Meena Murugesan et Chanti Wadge : Entre le corps et l'esprit
Scène

Meena Murugesan et Chanti Wadge : Entre le corps et l’esprit

Meena Murugesan et Chanti Wadge partagent une soirée de haute intensité avec deux pièces de nature très différente: One Hundred Returnings et Aval.

Elle a présenté le duo Just Beings cette année à Tangente et la revoilà déjà au MAI avec un solo. Créé en 2007 pour les Repérages de Danse à Lille, en France, One Hundred Returnings (Cent retours) est une nouvelle expression de la quête de l’essence de l’être que mène Chanti Wadge depuis ses tout débuts. Cette fois, elle explore les états qu’un humain traverse au cours de son évolution en tâchant de puiser dans l’inconscient collectif, en se reliant à l’anima mundi, l’âme du monde.
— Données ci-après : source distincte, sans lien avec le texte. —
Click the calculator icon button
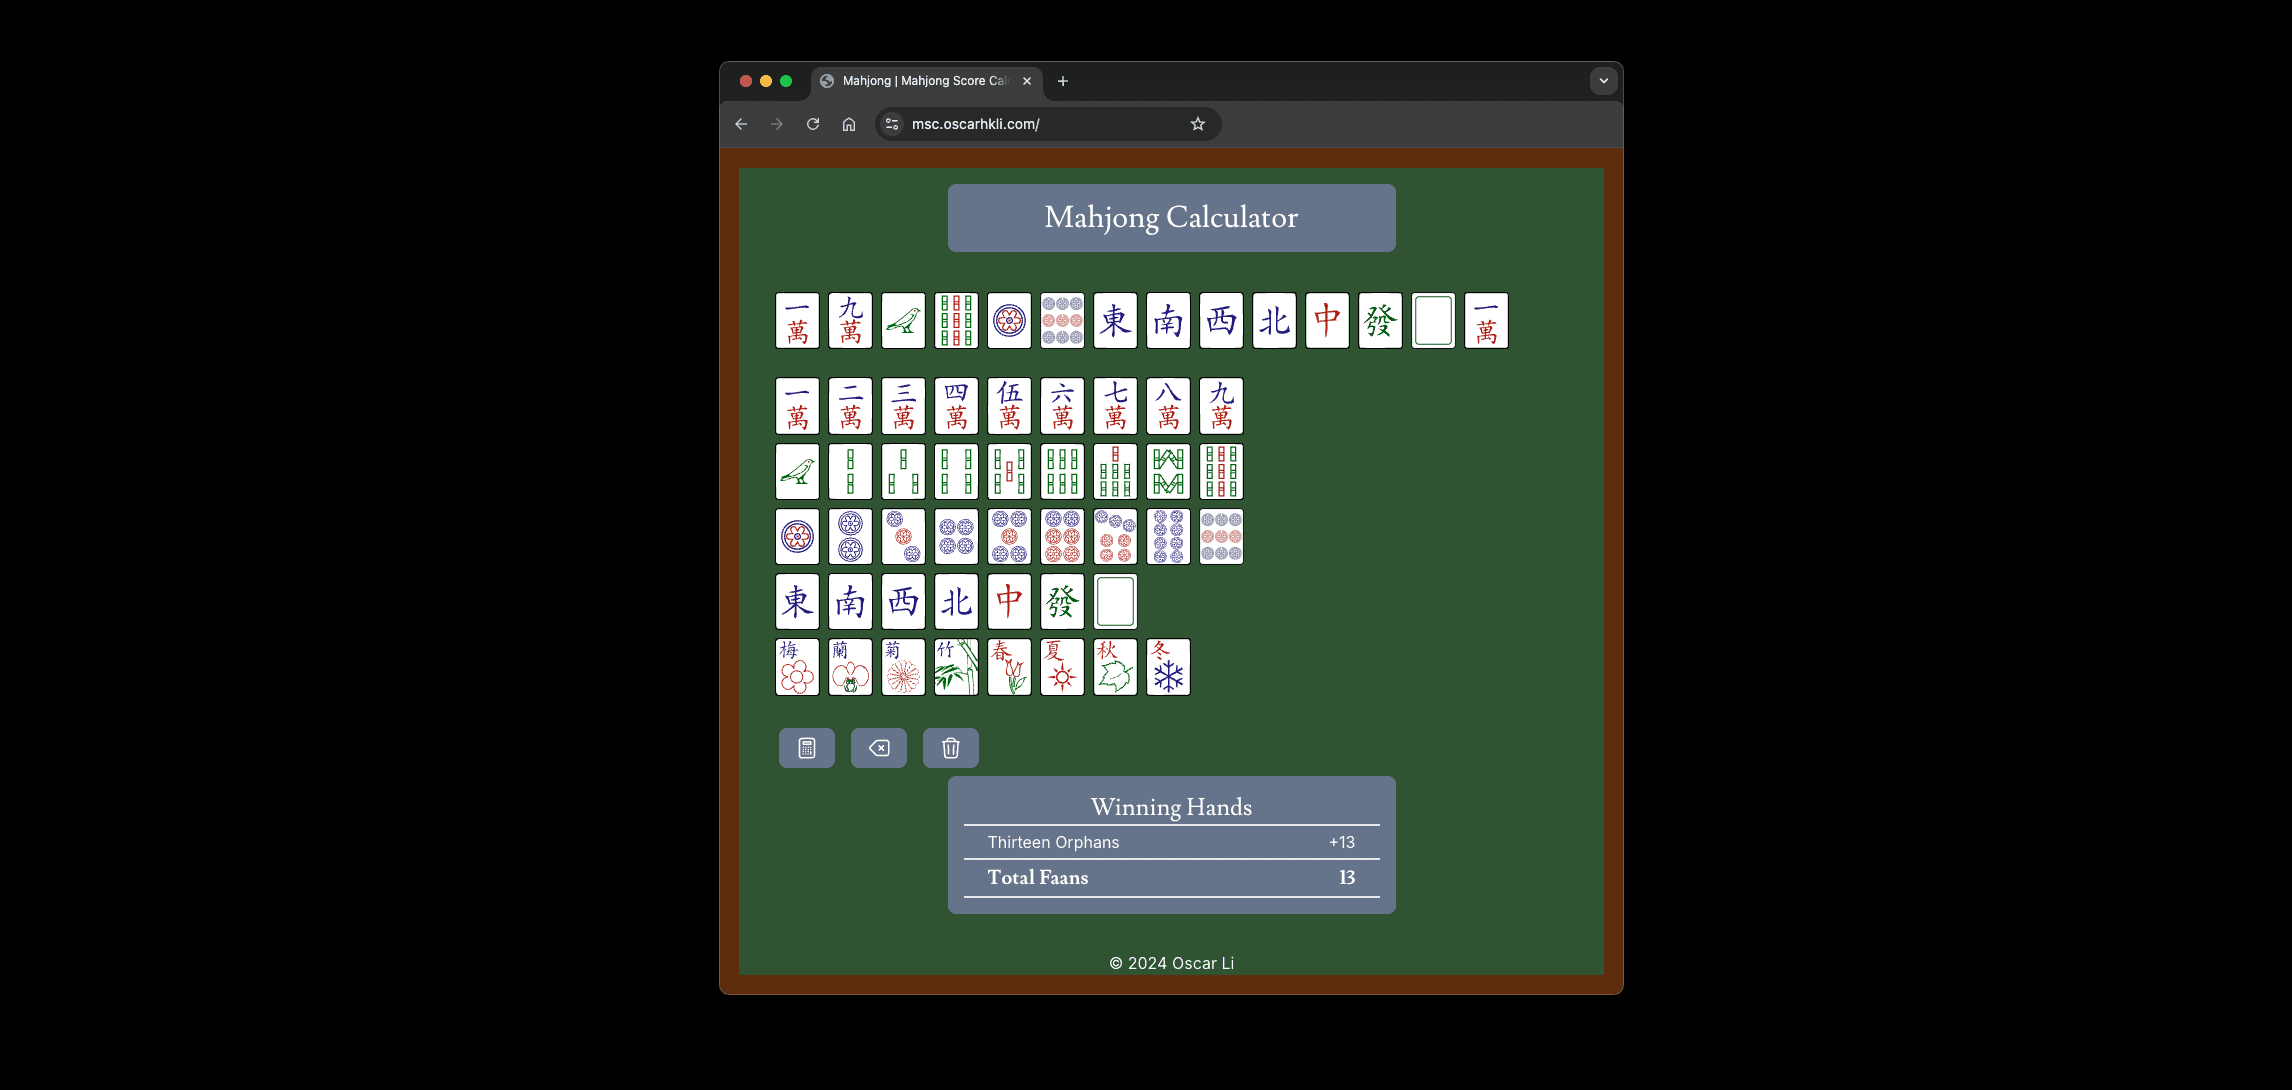Viewport: 2292px width, 1090px height. coord(806,748)
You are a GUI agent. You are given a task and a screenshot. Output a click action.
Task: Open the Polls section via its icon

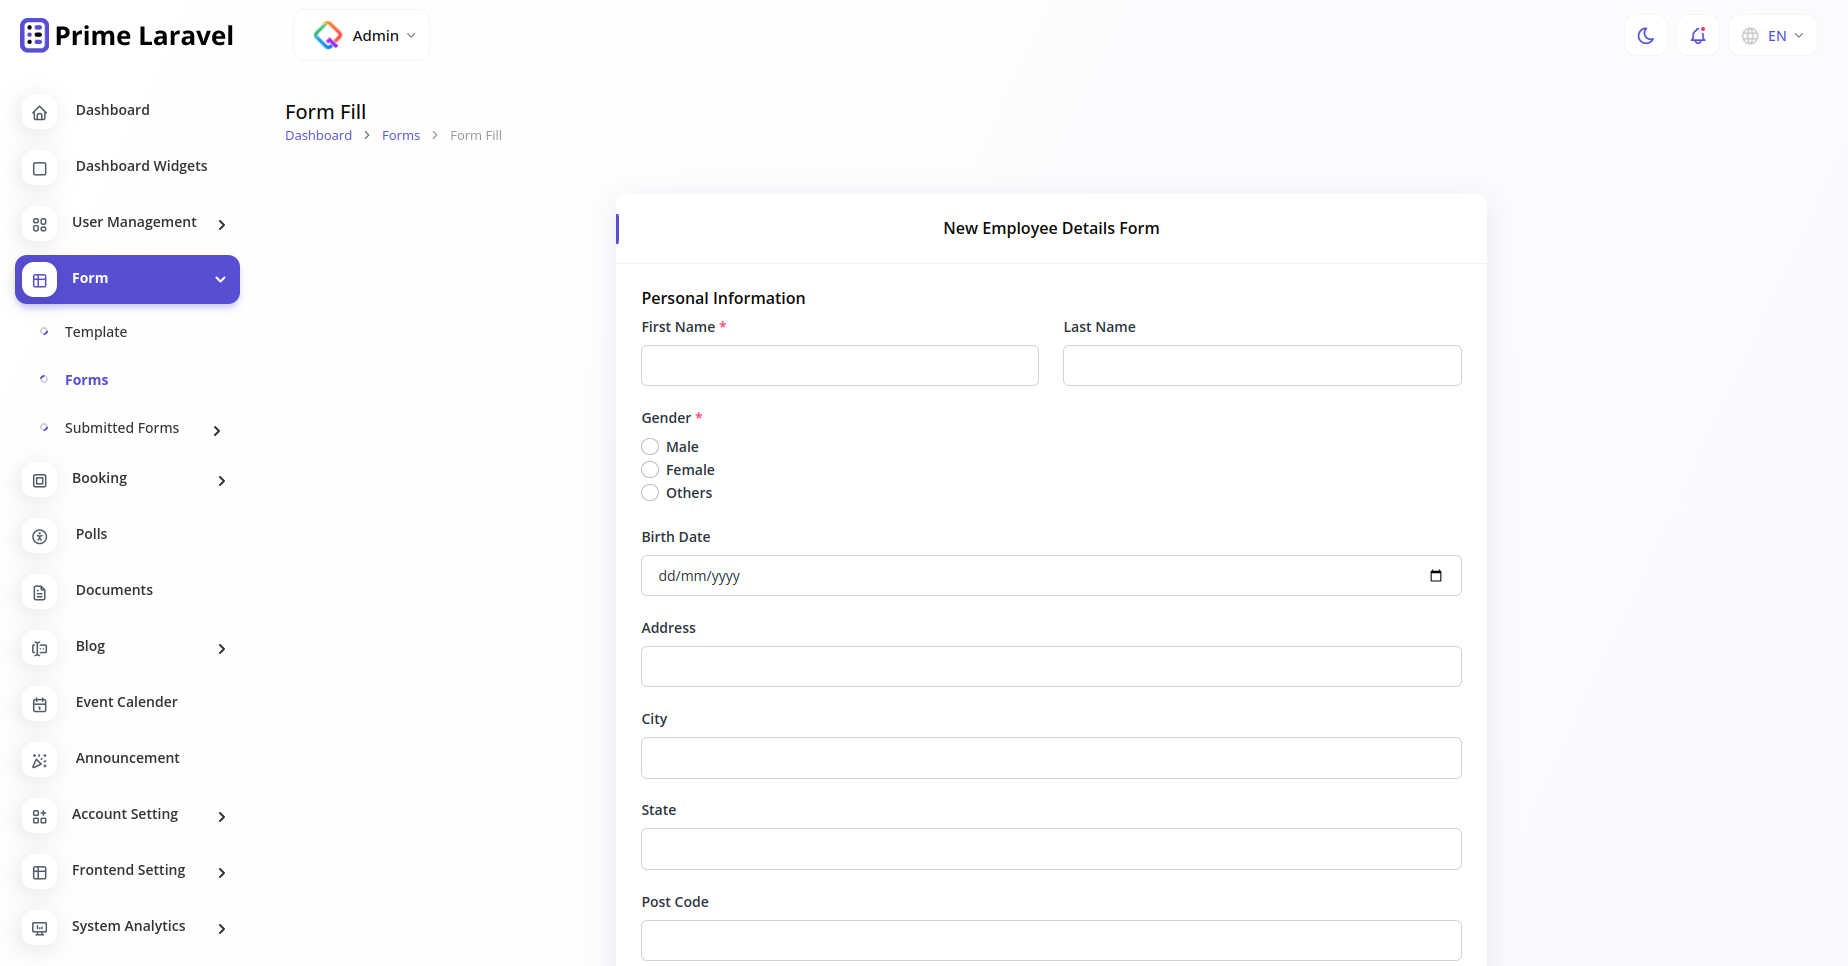[39, 536]
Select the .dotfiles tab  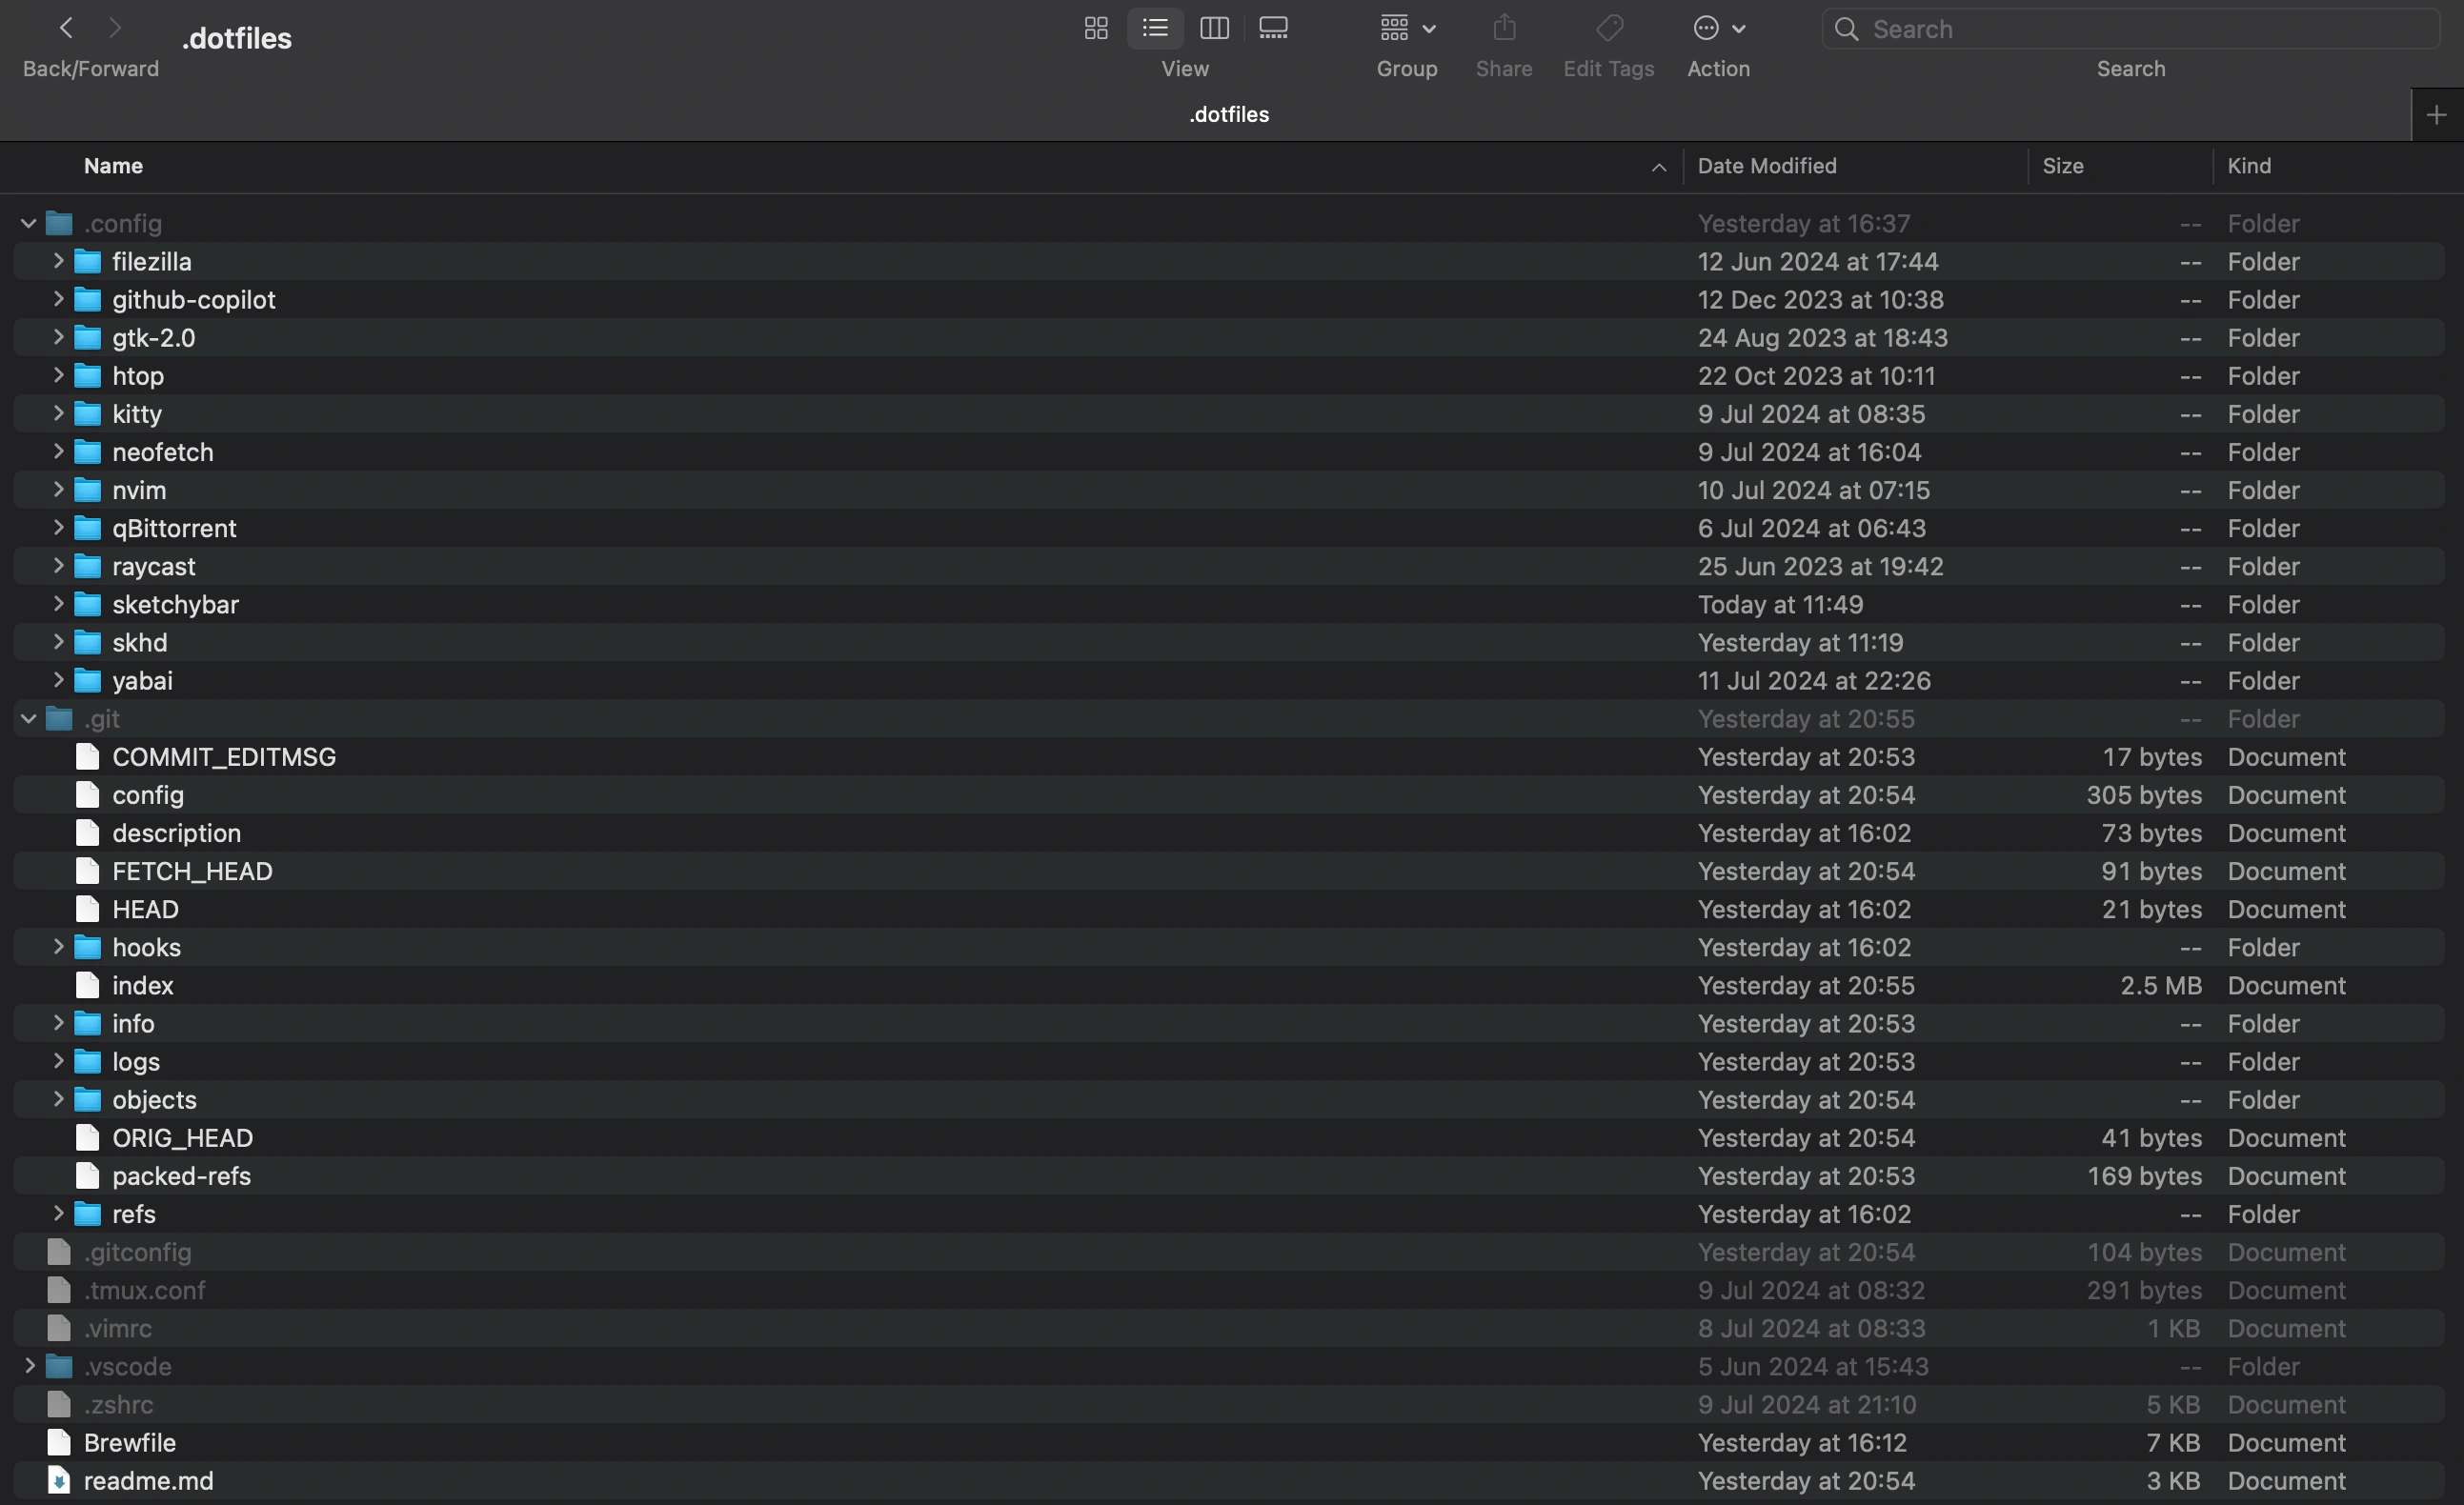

"J’ai à nouveau créé une structure chorégraphique à habiter, mais aucun mouvement n’est fixe, assure-t-elle. Je suis toujours en réponse au moment, dans une tentative de me connecter à une voix plus large, une voix karmique." À travers des improvisations qui sont comme des prières ou des méditations, la chorégraphe-performeuse cherche à expérimenter différents états d’écoute, d’adaptation, d’abandon et de vide. Dès lors qu’elle est totalement engagée dans l’expérience, tout geste qui surgit s’avère approprié. Aucun spectacle n’est donc pareil à l’autre.

Quand, pour une raison quelconque, la connexion à l’univers est plus difficile à établir, le rituel devient tout simplement représentation. "Mon travail est de plus en plus influencé par le chamanisme, il très similaire dans le processus, confie-t-elle. Si je ne suis pas dedans, ça reste une danse, mais ce n’est pas une danse de l’âme. Et ce n’est pas grave si ça ne marche pas à tous les coups, c’est une pratique et c’est cela qui m’intéresse."

Si Wadge est programmée au MAI, c’est que Meena Murugesan l’a choisie pour compléter la soirée qui lui était offerte. Née de parents indiens, la Montréalaise a étudié le bharata natyam pendant 23 ans et s’est tournée il y a 5 ans vers un apprentissage plus contemporain. Puisant dans l’enseignement de la chorégraphe Zab Maboungou et s’inspirant de techniques liant corps et esprit, elle définit son propre style depuis quelques années en créant des oeuvres où la danse est un voyage initiatique de transformation. Cette fois, elle a reçu l’appui de Mélanie Demers pour la dramaturgie et de Natasha Bakht pour la précision du geste.

"Je travaille beaucoup sur le principe de l’improvisation structurée et ma danse est inspirée de l’émotion suscitée par les thèmes que j’explore", explique-t-elle. Dans Aval, qui signifie "elle" en tamoul, Murugesan traite de l’identité fragmentée avec laquelle les femmes sud-asiatiques de deuxième génération, comme elle, doivent composer. Dans la bande sonore manipulée en direct par Pohanna Pyne Feinberg, des voix multiples et des musiques variées symbolisent les diverses influences qui l’ont façonnée. Parmi celles-ci, une sociologue torontoise parle des attentes à combler entre des fragments de cultures plus qu’entre deux cultures.

"Un exemple concret pour ce qui me concerne est la transformation que j’opère dans le bharata natyam en essayant de déconstruire mon personnage, commente la chorégraphe. Ç’a été un grand dilemme pour moi. Le bharata natyam est une danse si rigoureusement codifiée que l’idée de l’exploration en soi n’est pas du tout encouragée. Ça me rend vulnérable vis-à-vis de ma communauté. Je sais que ma pièce sera très controversée."